Government controls have been critical in reaching families in difficulty, including many who have not received any other form of assistance. But the scale of the crisis, especially for people of color, calls for additional direct payments.
A challenge so far has been that financial aid is disconnected from the real circumstances. Direct checks were a one-off deal and the additional unemployment benefits were running out. As a result, too many Americans have gone hungry and too many unemployed have had even fewer to make ends meet.
Congress should now take a different approach. Aid must be linked to conditions on the ground: if the US economy picks up faster than expected, aid will stop and money will be diverted to other priorities. If the economy remains weak longer than expected, the federal government will spend more.

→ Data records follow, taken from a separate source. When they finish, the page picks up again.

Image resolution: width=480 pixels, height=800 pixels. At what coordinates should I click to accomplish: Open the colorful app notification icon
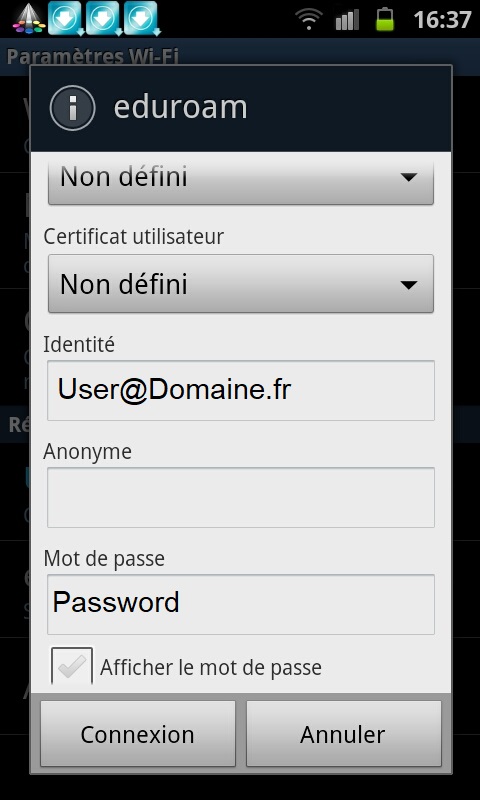pyautogui.click(x=28, y=19)
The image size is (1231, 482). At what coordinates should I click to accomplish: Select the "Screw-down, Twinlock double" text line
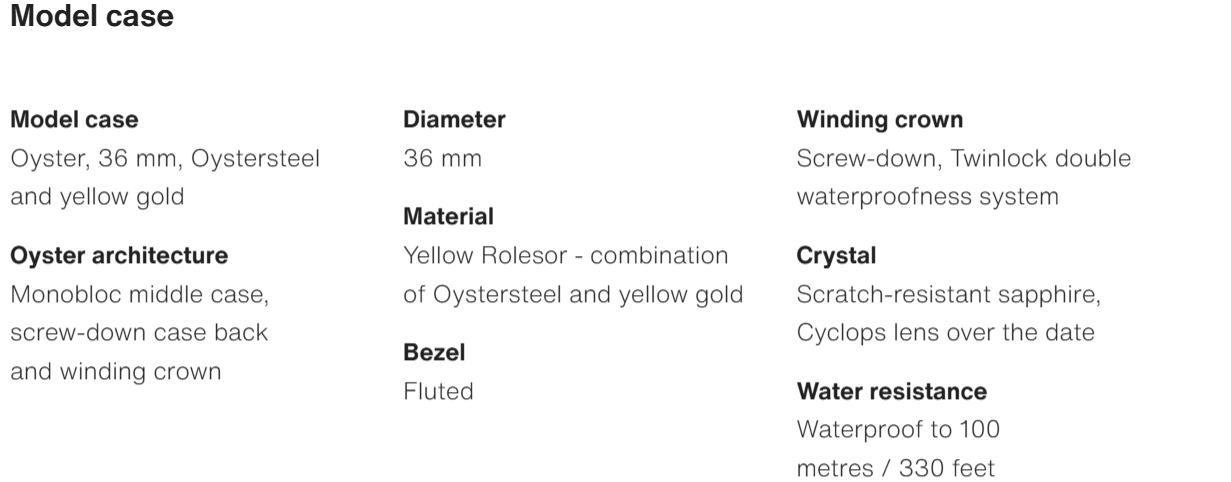[x=964, y=159]
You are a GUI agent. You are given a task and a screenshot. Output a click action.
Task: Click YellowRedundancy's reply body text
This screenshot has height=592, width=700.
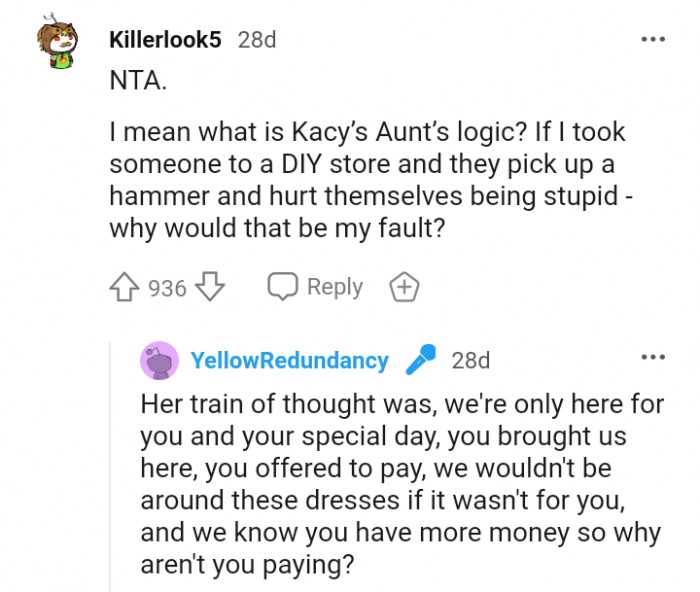400,479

Linking the duration of aid to the strength of the job market would provide greater security for all, while ensuring that black, Hispanic and Indigenous families in need do not lose their support prematurely as a result of a standoff in Washington. Linking this support to the combined unemployment rate for black, indigenous and Latinx workers would further increase racial equality, similar to what has been proposed for the Federal Reserve
Some have argued for more funding for highly targeted programs such as unemployment insurance and food aid instead of direct payments. This is not an either-or situation. Highly targeted programs are successful because they reach those who need it most, and their automatic stabilizing properties mean they expand in recession and contract during economic expansion.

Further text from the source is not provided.